### Tasks for this exercise
**1)** From the data transfer text, duplicate the passage starting at "Sign into Globus" and ending at "your appropriate credentials.".
**2)** In the data transfer text, which network must users be connected to in order to use the data transfer nodes?
**3)** Turn the paragraph of the data transfer text that opens with "Data transfers using SSH protocols" into a short list that keeps its main facts.

### Text
** Start **

Data transfer

Research Computing supports several methods of file transfers onto the CURC system. File transfers from a local machine can be done through a web-based application called Globus or through command line tools such as secure copy (scp), secure ftp (sftp) and rsync. Please note that use of some command line tools are limited to Mac and Linux Operating Systems.

Data transfers using SSH protocols can be done via the CURC login nodes, or through the CURC data transfer nodes (DTNs). Transfers via the login nodes work well for small and/or infrequent file transfers, and do not require users to be connected to the CU network. Transfers via the DTNs work well for all types of transfers, including large and/or frequent file transfers and automated (passwordless) transfers. Users must be connected to the CU network to use the DTNs.Details on all types of transfers are provided below.


Globus

On Globus, file transfers are handled through an interactive web application. Globus addresses deficiencies in secure copy requests by automating large data transfers, resuming failed transfers, and simplifying the implementation of high performance transfers between computing centers. Globus is available on Mac, Linux, and Windows operating systems and is RC’s recommended way of transfering data.

Sign into Globus Connect by selecting “University of Colorado at Boulder” from the dropdown menu and by logging in using your CU IdentiKey and password.

  • If you’re with an institution outside of the University of Colorado at Boulder that is registered with Globus, sign in with your appropriate credentials.
  • If your institution is not registered with Globus, you will need to make an account with Globus.

https://raw.githubusercontent.com/ResearchComputing/Research-Computing-User-Tutorials/master/File-Transfers/globus-image-1.png

Files can easily be transferred from Summit to your local computer with Globus.

** End **

### Entries supplied
** Start **

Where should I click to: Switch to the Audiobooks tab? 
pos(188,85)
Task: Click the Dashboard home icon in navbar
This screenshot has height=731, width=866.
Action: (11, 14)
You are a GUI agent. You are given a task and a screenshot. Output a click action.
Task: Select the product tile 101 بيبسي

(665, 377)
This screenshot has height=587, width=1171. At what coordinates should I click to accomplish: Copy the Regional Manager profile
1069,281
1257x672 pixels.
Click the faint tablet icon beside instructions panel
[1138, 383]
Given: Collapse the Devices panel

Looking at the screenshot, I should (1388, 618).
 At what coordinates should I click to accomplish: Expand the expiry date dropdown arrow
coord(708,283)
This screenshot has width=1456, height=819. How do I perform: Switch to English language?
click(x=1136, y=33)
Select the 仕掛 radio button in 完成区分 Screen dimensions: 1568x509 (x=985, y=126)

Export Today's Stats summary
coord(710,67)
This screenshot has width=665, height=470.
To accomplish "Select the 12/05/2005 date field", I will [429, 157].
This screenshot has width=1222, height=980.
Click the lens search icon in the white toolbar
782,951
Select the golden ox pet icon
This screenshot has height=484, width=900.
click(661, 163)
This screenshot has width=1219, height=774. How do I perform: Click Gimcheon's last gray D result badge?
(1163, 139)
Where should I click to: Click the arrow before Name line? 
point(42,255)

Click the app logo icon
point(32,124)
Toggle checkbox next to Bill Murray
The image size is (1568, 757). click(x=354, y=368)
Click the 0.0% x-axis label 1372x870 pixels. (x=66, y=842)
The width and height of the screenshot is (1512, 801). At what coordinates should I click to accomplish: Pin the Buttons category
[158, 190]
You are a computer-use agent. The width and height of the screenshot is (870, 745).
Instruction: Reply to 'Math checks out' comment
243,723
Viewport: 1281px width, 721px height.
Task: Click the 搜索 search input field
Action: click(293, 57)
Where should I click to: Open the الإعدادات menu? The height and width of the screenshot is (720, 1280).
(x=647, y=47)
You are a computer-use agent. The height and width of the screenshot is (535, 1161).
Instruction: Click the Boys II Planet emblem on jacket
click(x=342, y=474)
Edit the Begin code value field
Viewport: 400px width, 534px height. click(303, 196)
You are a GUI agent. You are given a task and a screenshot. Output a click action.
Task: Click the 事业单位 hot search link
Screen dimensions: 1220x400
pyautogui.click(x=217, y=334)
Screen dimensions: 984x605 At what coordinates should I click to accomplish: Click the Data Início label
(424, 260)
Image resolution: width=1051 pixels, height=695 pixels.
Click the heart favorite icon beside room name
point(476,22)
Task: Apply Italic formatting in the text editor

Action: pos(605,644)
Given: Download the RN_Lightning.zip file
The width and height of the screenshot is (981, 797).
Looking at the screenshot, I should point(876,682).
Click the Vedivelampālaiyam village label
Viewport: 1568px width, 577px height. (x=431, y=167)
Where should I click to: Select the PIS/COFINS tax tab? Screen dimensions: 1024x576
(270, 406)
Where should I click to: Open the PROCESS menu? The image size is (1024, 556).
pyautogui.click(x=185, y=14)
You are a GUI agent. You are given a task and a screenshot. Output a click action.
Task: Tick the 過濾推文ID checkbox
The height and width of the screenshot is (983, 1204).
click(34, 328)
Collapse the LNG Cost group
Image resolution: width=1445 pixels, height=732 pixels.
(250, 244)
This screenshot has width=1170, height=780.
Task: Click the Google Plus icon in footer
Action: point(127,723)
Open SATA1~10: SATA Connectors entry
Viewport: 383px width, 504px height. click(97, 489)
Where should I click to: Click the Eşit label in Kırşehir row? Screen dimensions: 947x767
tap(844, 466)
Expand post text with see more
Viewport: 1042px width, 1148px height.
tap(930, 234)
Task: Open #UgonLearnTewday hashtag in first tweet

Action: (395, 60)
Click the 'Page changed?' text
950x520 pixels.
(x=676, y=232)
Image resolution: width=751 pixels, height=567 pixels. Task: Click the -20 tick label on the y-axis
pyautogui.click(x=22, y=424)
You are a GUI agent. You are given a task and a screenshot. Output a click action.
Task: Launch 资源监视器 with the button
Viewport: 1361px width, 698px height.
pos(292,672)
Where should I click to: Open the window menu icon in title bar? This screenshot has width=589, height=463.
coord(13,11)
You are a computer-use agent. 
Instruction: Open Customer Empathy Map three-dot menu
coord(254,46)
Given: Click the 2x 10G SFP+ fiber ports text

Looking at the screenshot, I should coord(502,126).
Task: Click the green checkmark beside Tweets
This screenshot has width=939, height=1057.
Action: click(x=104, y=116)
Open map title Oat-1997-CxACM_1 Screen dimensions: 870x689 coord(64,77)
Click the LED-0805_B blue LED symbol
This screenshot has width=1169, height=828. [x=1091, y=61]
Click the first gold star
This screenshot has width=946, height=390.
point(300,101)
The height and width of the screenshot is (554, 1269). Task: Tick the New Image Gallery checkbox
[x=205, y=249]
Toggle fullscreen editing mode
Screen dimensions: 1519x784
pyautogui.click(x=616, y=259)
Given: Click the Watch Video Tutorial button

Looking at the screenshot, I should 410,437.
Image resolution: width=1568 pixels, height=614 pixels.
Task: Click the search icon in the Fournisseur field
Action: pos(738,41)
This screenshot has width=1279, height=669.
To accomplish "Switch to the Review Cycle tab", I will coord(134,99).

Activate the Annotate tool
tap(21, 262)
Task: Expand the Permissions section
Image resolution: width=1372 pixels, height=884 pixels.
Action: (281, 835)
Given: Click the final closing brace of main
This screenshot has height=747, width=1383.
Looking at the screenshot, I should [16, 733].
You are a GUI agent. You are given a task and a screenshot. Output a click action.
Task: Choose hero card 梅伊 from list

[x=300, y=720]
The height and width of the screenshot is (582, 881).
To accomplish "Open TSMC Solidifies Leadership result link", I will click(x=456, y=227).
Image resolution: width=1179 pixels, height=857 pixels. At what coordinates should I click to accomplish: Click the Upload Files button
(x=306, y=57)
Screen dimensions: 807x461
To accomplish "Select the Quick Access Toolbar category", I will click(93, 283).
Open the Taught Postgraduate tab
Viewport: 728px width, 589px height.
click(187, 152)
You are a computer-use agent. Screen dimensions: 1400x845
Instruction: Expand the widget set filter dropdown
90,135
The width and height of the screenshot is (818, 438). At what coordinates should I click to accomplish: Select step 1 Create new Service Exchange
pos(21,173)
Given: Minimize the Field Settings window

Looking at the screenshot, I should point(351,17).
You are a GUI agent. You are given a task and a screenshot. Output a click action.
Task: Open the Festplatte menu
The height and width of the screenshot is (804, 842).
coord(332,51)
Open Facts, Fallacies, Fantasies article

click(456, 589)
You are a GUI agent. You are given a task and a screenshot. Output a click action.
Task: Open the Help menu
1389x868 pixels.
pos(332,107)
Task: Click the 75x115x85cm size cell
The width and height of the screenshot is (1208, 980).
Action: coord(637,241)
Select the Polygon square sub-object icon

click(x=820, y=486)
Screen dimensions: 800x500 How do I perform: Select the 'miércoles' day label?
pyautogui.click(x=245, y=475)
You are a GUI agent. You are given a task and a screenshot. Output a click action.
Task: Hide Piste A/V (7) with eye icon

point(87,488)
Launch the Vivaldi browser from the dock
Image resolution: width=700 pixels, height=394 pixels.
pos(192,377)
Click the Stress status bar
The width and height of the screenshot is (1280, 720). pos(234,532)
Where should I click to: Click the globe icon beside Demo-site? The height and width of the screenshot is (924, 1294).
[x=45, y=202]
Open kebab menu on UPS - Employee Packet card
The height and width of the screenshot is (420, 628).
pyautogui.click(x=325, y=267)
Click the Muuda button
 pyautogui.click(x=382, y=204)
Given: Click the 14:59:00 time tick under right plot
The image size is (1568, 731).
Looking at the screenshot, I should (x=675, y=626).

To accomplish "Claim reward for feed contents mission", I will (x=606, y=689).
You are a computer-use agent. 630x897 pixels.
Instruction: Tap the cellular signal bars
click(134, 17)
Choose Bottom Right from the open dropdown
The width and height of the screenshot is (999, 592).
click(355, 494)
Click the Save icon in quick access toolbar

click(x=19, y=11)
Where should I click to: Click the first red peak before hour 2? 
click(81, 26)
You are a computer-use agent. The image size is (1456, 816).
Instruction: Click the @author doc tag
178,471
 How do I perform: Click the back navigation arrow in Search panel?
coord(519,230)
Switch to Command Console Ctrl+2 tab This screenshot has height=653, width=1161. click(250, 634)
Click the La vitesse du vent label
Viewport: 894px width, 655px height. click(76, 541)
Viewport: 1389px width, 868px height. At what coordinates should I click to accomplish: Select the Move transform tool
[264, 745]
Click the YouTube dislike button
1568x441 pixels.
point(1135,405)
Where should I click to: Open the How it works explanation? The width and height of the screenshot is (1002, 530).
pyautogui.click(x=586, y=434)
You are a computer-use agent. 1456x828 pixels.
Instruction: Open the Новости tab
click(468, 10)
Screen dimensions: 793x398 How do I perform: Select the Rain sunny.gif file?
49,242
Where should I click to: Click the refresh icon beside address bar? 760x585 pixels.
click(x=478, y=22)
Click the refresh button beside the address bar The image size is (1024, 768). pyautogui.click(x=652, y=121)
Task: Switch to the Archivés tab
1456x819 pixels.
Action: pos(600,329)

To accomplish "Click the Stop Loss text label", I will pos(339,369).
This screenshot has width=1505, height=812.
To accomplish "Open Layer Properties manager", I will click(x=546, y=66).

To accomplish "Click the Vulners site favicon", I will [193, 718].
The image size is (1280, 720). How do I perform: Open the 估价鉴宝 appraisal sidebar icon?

** End **

### Answers provided
**1)**
Sign into Globus Connect by selecting “University of Colorado at Boulder” from the dropdown menu and by logging in using your CU IdentiKey and password.

  • If you’re with an institution outside of the University of Colorado at Boulder that is registered with Globus, sign in with your appropriate credentials.

**2)** The CU network.

**3)**
- SSH-based transfers can go through the CURC login nodes or the CURC data transfer nodes (DTNs).
- Login nodes: suited to small and/or infrequent transfers; no CU network connection required.
- DTNs: suited to all transfers, including large, frequent and automated (passwordless) ones; a CU network connection is required.